━━━━━ Oefentekst ━━━━━

ECLI:NL:RBDHA:2023:15591
Rechtbank Den Haag
- Eerste aanleg - enkelvoudig
- Rechtspraak.nl
Beoordeling van asielaanvraag en interstatelijk vertrouwensbeginsel in het kader van Dublinverordening
In deze uitspraak van de Rechtbank Den Haag, zittingsplaats Groningen, wordt het beroep van een Oekraïense eiser tegen het niet in behandeling nemen van zijn asielaanvraag beoordeeld. De staatssecretaris van Justitie en Veiligheid had de aanvraag op 4 augustus 2023 niet in behandeling genomen, omdat Polen verantwoordelijk werd geacht voor de aanvraag. De rechtbank heeft het beroep op 9 oktober 2023 behandeld, waarbij de gemachtigde van de staatssecretaris aanwezig was, maar eiser en zijn gemachtigde zich afmeldden. De rechtbank concludeert dat de zienswijze van eiser, ingediend op 3 augustus 2023, ten onrechte niet is betrokken bij het bestreden besluit, wat leidt tot een zorgvuldigheids- en motiveringsgebrek.
De rechtbank verklaart het beroep gegrond, maar laat de rechtsgevolgen van het bestreden besluit in stand. Dit betekent dat het niet in behandeling nemen van de aanvraag blijft bestaan. De rechtbank verwijst naar de Dublinverordening, die bepaalt dat een asielaanvraag niet in behandeling wordt genomen als een andere lidstaat verantwoordelijk is. In dit geval heeft Nederland een verzoek om overname aan Polen gedaan, dat is aanvaard. Eiser heeft onvoldoende aannemelijk gemaakt dat hij in Polen geen toegang zal hebben tot opvang of dat zijn asielaanvraag daar niet in behandeling zal worden genomen. De rechtbank oordeelt dat de staatssecretaris terecht het interstatelijk vertrouwensbeginsel heeft toegepast, en dat er geen concrete aanwijzingen zijn dat Polen zijn internationale verplichtingen niet nakomt.
De rechtbank vernietigt het bestreden besluit, maar laat de rechtsgevolgen in stand, omdat eiser voldoende gelegenheid heeft gehad om zijn gronden naar voren te brengen. De staatssecretaris wordt veroordeeld in de proceskosten van eiser, vastgesteld op € 837,00. Deze uitspraak is openbaar gemaakt op 17 oktober 2023.

━━━━━ Verzamelde gegevens ━━━━━

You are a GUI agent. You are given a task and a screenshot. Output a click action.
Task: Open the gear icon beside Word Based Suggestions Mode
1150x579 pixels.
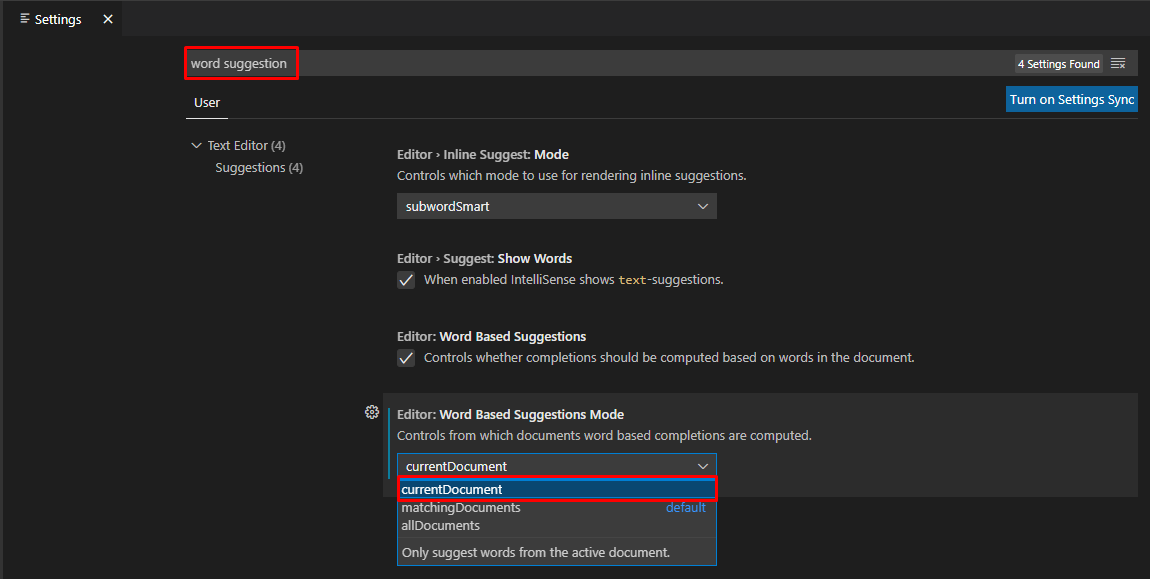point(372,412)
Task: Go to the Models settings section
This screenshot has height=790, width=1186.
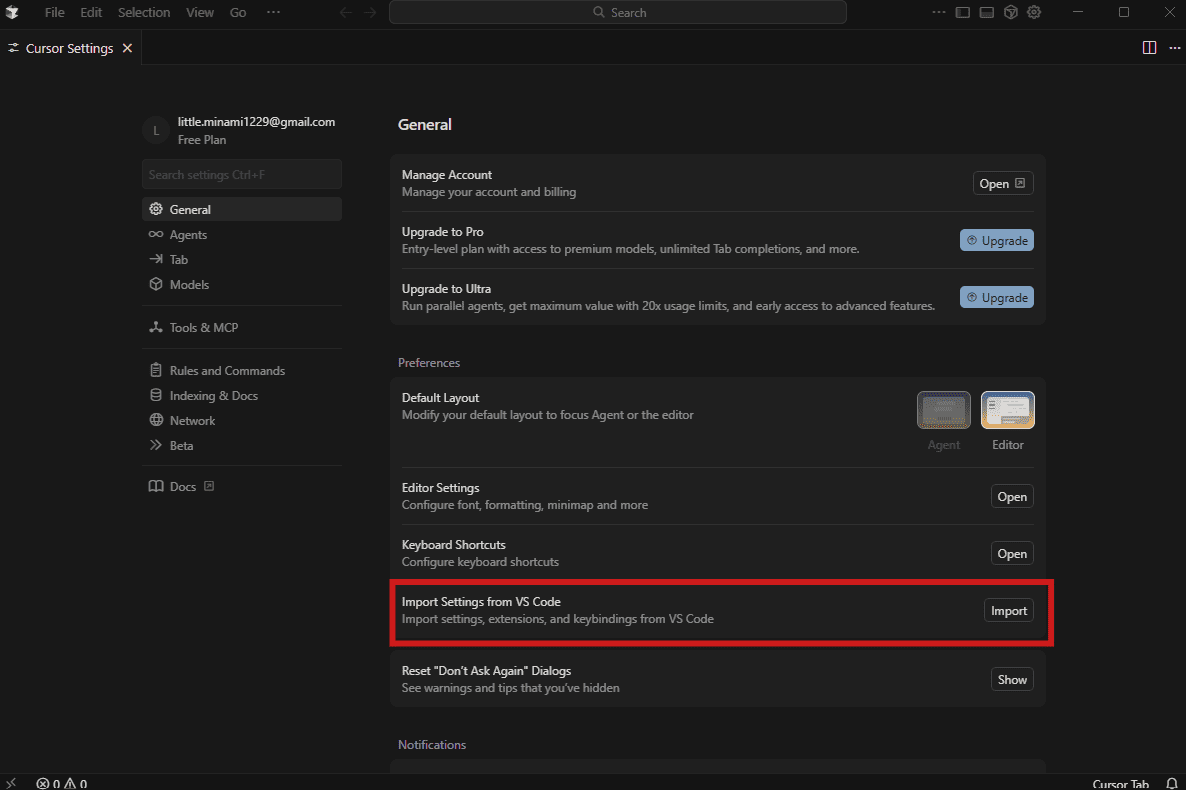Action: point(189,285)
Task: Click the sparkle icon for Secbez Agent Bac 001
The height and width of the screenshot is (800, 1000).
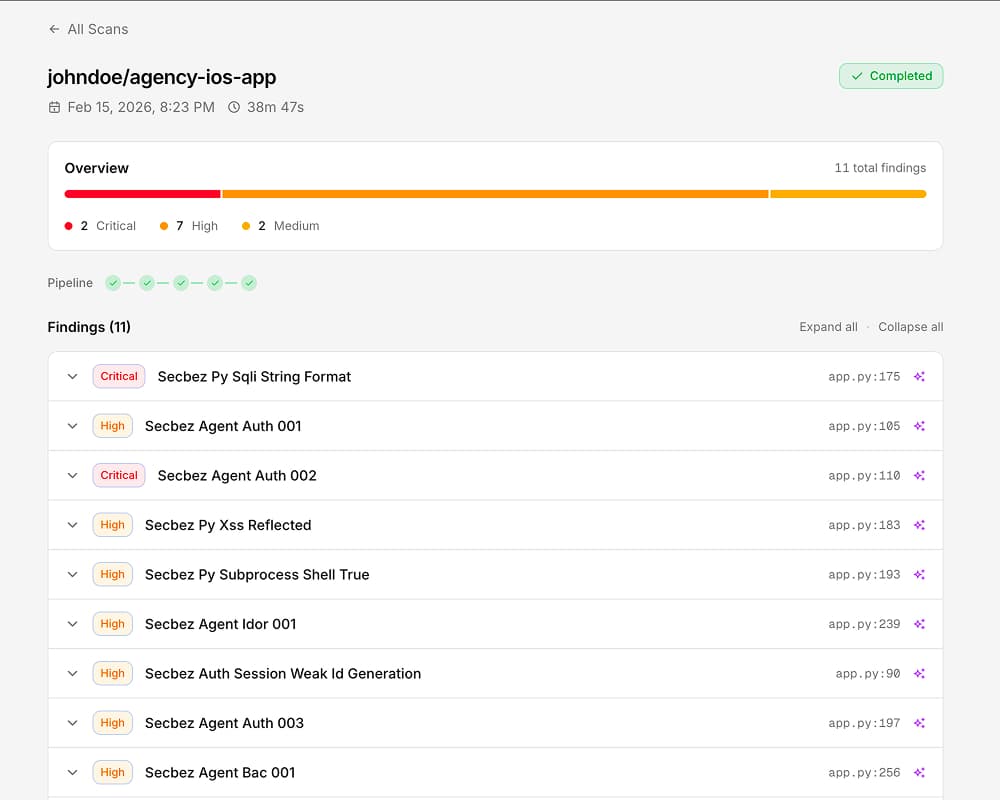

━━━━━

§ Opdrachten:
[1] Vat de oefentekst samen in twee zinnen.
[2] Op welke datum is de uitspraak volgens de oefentekst openbaar gemaakt?
[3] Verander in de oefentekst alles van "De rechtbank vernietigt" tot en met "17 oktober 2023.": vervang "proceskosten" door "gerechtskosten".

§ Antwoorden:
[1] De Rechtbank Den Haag verklaart het beroep van een Oekraïense eiser gegrond, omdat zijn zienswijze ten onrechte niet bij het bestreden besluit is betrokken, maar laat de rechtsgevolgen in stand, zodat zijn asielaanvraag niet in behandeling wordt genomen. Polen is op grond van de Dublinverordening verantwoordelijk voor de aanvraag, de staatssecretaris heeft terecht het interstatelijk vertrouwensbeginsel toegepast en wordt veroordeeld in de proceskosten van eiser.

[2] Op 17 oktober 2023.

[3]
De rechtbank vernietigt het bestreden besluit, maar laat de rechtsgevolgen in stand, omdat eiser voldoende gelegenheid heeft gehad om zijn gronden naar voren te brengen. De staatssecretaris wordt veroordeeld in de gerechtskosten van eiser, vastgesteld op € 837,00. Deze uitspraak is openbaar gemaakt op 17 oktober 2023.